Did President Obama win a mandate?

The incumbent scored a heady electoral victory and a narrow popular-vote win. How much political capital does that give him?

President Obama won well more than 300 electoral votes on Tuesday, but with nearly half the country against him, he doesn't necessarily have a broad mandate to implement his agenda.
(Image credit: Spencer Platt/Getty Images)

Politico's Jim VandeHei and Mike Allen caught some heat before the election by arguing that if Obama was re-elected, he would not win "a broad mandate" because the polls showed he is "the popular choice of Hispanics, African-Americans, single women, and highly educated urban whites," but not independents or the bulk of white voters. (Romney won independents 50 percent to 45 percent, and won whites 59 percent to 39 percent.) Of course, Obama did win, 50.3 percent to 48.1 percent, with a hefty 303 electoral votes (a tally that will likely climb to 332 when Florida is officially called Obama's way). And as small-business IT coach Jeff Harbert notes on Twitter, "George W. Bush called his 286 electoral vote win over John Kerry in 2004 a mandate." Did Obama win a big pocketful of political capital on Tuesday?
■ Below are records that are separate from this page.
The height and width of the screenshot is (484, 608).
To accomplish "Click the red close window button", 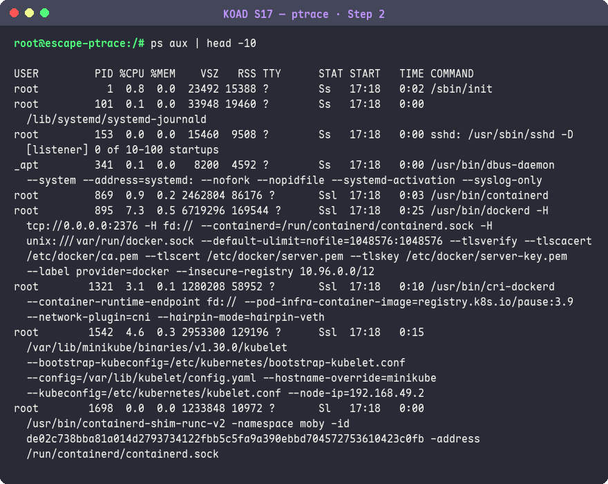I will pyautogui.click(x=15, y=13).
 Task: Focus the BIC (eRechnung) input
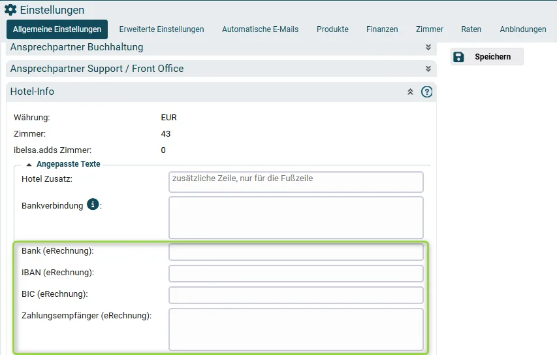[x=296, y=296]
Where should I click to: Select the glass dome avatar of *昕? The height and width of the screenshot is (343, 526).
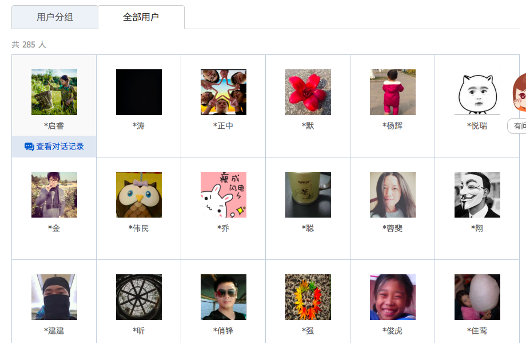tap(139, 297)
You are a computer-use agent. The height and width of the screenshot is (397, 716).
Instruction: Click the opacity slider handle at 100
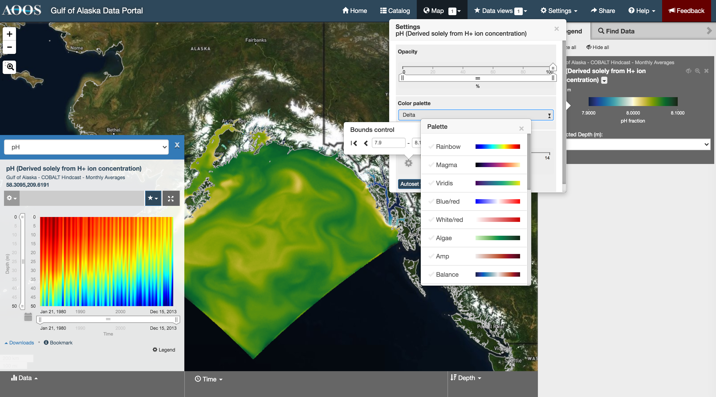coord(553,68)
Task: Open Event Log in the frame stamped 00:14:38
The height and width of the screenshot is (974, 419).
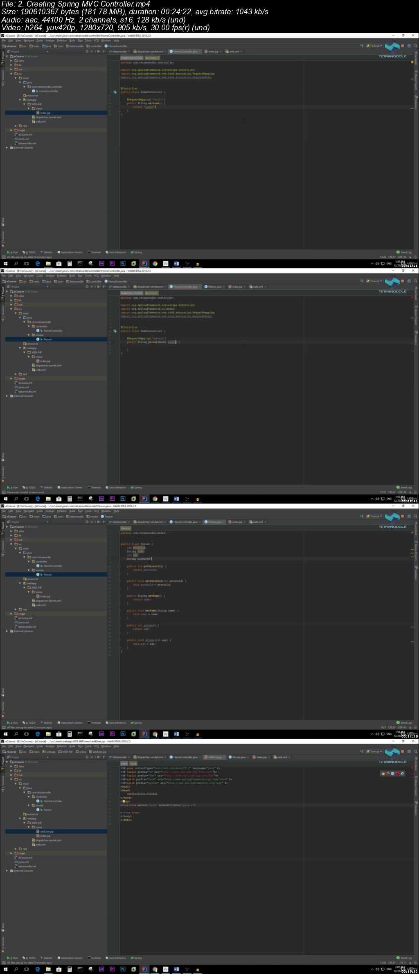Action: click(404, 722)
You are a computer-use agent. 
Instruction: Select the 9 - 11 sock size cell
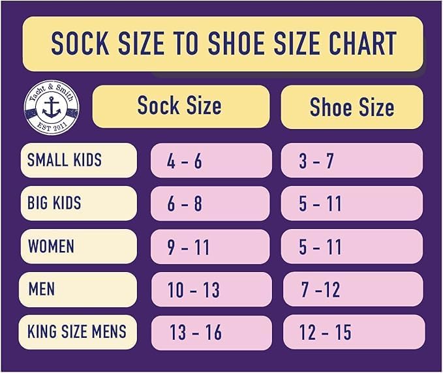coord(210,246)
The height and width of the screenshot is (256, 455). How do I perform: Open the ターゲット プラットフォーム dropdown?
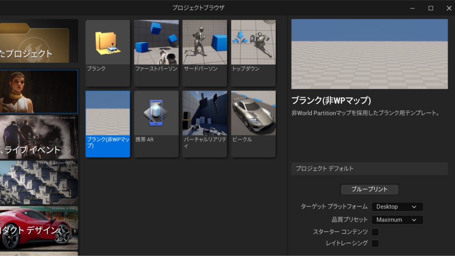click(x=397, y=207)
Obama does not have a mandate: This wasn't the sweeping victory Obama notched in 2008, says Glenn Thrush at Politico. It was "an electoral college triumph wrested from a reluctant electorate after one of the most bitter presidential races in recent history." Obama seems to be winning the argument over raising taxes on the wealthy, but he's lost the soaring "bully pulpit" he had four years ago. This "hard-won victory seemed too narrow and too rooted in the Democratic base to grant him anything close to a mandate."